Skip to contents

This function performs a single collapsed Gibbs sampling pass over all non-zero document–term entries. Each (d, v, count) triple is treated as `count` replicated word tokens sharing the same topic assignment.

Usage

eLDA_pass_b_fast(mod, count, ndsum, NZ, V, K, alpha, beta)

Arguments

mod

List with current sampler state: z, nd, nw, and nwsum as described above.

count

IntegerMatrix of size NZ×3, where each row is a triple (d, v, c) with 0-based indices: document index d, word index v, and count c for that (doc, word) pair.

ndsum

IntegerVector of length D; total token count per document (i.e., ndsum[d] = sum_k nd(d,k)).

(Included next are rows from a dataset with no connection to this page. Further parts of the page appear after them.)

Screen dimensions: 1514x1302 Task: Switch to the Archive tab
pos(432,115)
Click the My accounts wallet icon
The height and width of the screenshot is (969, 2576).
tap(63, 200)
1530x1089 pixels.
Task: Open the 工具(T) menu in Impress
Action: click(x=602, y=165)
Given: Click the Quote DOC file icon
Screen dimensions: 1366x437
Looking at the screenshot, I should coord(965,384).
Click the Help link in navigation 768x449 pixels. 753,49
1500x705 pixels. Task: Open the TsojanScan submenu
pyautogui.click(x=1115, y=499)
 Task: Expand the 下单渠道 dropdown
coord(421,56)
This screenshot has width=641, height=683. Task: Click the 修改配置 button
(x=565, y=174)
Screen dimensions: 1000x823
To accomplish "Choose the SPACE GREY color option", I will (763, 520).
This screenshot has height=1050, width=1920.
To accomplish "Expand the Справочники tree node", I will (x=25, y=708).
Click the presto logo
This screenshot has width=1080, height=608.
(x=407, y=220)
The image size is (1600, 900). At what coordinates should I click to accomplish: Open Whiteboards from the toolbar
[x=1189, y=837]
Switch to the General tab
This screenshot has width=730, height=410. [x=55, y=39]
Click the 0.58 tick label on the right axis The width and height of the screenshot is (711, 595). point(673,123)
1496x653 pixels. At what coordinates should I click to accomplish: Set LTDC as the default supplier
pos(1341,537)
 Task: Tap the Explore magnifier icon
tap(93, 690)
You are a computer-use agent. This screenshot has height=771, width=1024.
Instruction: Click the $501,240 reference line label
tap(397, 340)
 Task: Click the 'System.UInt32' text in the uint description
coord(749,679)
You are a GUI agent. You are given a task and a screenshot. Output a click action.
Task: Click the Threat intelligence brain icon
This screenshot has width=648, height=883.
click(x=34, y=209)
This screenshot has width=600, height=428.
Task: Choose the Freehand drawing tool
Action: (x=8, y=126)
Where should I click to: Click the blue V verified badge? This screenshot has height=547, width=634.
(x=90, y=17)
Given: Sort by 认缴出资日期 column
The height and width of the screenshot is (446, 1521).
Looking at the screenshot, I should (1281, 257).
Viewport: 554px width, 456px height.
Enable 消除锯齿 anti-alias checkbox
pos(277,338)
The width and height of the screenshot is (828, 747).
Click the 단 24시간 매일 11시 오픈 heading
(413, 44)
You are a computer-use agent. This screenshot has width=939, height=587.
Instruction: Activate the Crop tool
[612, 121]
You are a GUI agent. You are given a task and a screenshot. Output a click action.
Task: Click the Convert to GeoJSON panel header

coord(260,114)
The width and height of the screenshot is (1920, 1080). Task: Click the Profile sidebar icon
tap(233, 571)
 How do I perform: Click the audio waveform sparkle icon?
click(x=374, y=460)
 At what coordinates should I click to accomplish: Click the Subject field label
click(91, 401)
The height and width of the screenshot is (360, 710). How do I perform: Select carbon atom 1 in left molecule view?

Updated in place.

NZ

Integer, number of non-zero entries (rows in count and length of z).

V

Integer, vocabulary size.

K

Integer, number of topics.

alpha

Scalar Dirichlet prior parameter for document–topic distributions \(\theta_d\) (symmetric).

beta

Scalar Dirichlet prior parameter for topic–word distributions \(\phi_k\) (symmetric).

Value

A list with updated state:

z

Updated topic assignment vector (length NZ).

nd

Updated D×K document–topic counts.

nw

Updated K×V topic–word counts.

nwsum

Updated total word counts per topic.

Details

The state is stored in a list `mod` containing:

z

Integer vector of length NZ; topic assignment for each (d, v, count) triple.

nd

D×K integer matrix; document–topic counts.

nw

K×V integer matrix; topic–word counts.

nwsum

Integer vector of length K; total word count per topic.